Yukarıdaki düzenlemeler muvacehesinde davanızı tüketici mahkemesinde ikame etmeniz gerektiği kanaatindeyim...
Old 31-10-2014, 15:30   #3
handekumas

 
Varsayılan

T.C.

YARGITAY

15. HUKUK DAİRESİ

E. 2013/892

K. 2013/2052

T. 26.3.2013

• AYIPLI İMALATIN GİDERİLMESİ ( İş Bedelinin Tahsili - Sözleşmenin Yüklenicisi Olan ve Dava Dilekçesinde Davalı Olarak Gösterilen Şirket Yönünden Tarafların İddia ve Savunmaları Doğrultusunda Gerekli Deliller Toplanıp Oluşacak Sonuç Doğrultusunda Karar Verileceği )

• İŞ BEDELİNİN TAHSİLİ ( Ayıplı İmalâtın Giderilmesi İstemi - Sözleşmenin Yüklenicisi Olan ve Dava Dilekçesinde Davalı Olarak Gösterilen Şirket Yönünden Tarafların İddia ve Savunmaları Doğrultusunda Karar Verileceği )

• SÖZLEŞMEDEN DOĞAN HAKLAR ( Davacı Sözleşmeden Doğan Haklarını Sözleşmenin Tarafı Olan Şirkete Karşı İleri Sürebileceği/Mahkemece Yapılması Gereken Sözleşmenin Yüklenicisi Olan ve Dava Dilekçesinde Davalı Olarak Gösterilen Şirket Yönünden Delillerin Toplanması Gerektiği - Ayıplı İmalâtın Giderilmesi İstemi )

818/m. 359,360

ÖZET : Dava, ayıplı imalâtın giderilmesi veya yükleniciye ödenen iş bedelinin tahsili istemiyle açılmıştır. Davacı Tüketici Mahkemesine vermiş olduğu dava dilekçesinde; davalı olarak K. Y. ile beraber A... Y... Merk. İnş.Tah.Oto Hayv. İth.İhr.Ltd.Şti.'yi de davalı olarak göstermiştir. Davalı şirket vekili davaya cevabında davacı ile aralarında yapılan akdî ilişkiyi kabul etmiştir. Bu durumda davacı sözleşmeden doğan haklarını sözleşmenin tarafı olan şirkete karşı ileri sürebilir. Bu durumda mahkemece yapılması gereken, sözleşmenin yüklenicisi olan ve dava dilekçesinde davalı olarak gösterilen şirket yönünden tarafların iddia ve savunmaları doğrultusunda gerekli deliller toplanıp oluşacak sonuç doğrultusunda esas hakkında karar vermek, diğer davalı K. Y. yönünden ise şimdi olduğu gibi davanın husumet yokluğu nedeniyle reddine karar vermekten ibaret olmalıdır.

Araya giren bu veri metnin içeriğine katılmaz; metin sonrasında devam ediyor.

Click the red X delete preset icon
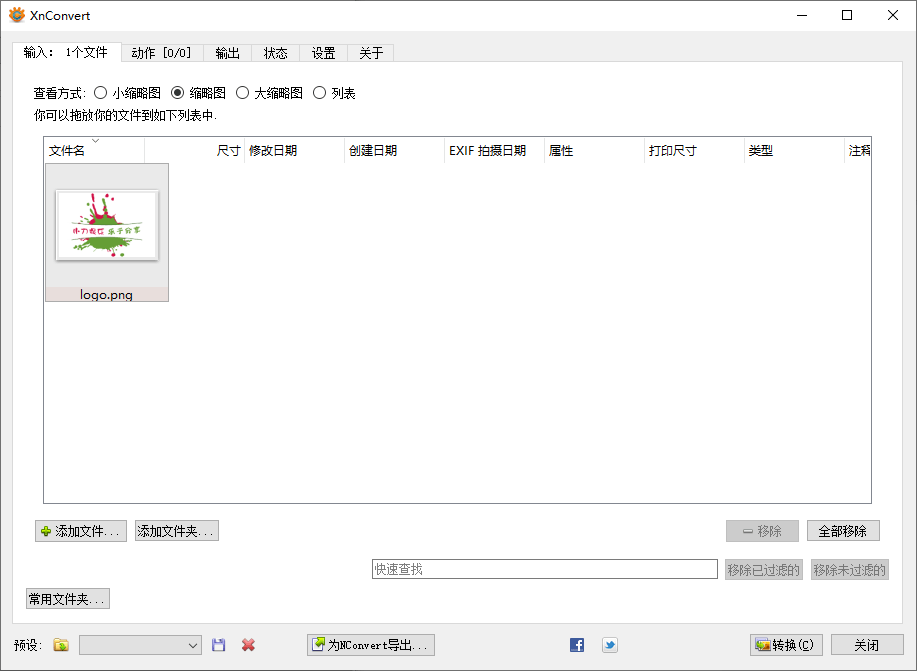The width and height of the screenshot is (917, 671). pyautogui.click(x=248, y=645)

DAVA : Yukarıda tarih ve numarası yazılı hükmün temyizen tetkiki taraf vekillerince istenmiş davalı vekilinin temyiz dilekçesi süresi dışında, davacının temyiz dilekçesinin süresi içinde verildiği anlaşılmış olmakla dosyadaki kağıtlar okundu gereği konuşulup düşünüldü:

KARAR : Dava, ayıplı imalâtın giderilmesi veya yükleniciye ödenen iş bedelinin tahsili istemiyle açılmış, mahkemenin; husumet yokluğu nedeniyle davanın reddine dair kararı davacı vekili ile davalı şirket vekili tarafından temyiz edilmiştir.

1-Davalı şirket vekili mahkeme kararını katılma yoluyla temyiz etmiş ise de, temyiz dilekçesinin süresi içerisinde temyiz defterine kaydedilmediği ve temyiz harcının da yatırılmadığı anlaşıldığından temyiz dilekçesinin reddi uygun görülmüştür.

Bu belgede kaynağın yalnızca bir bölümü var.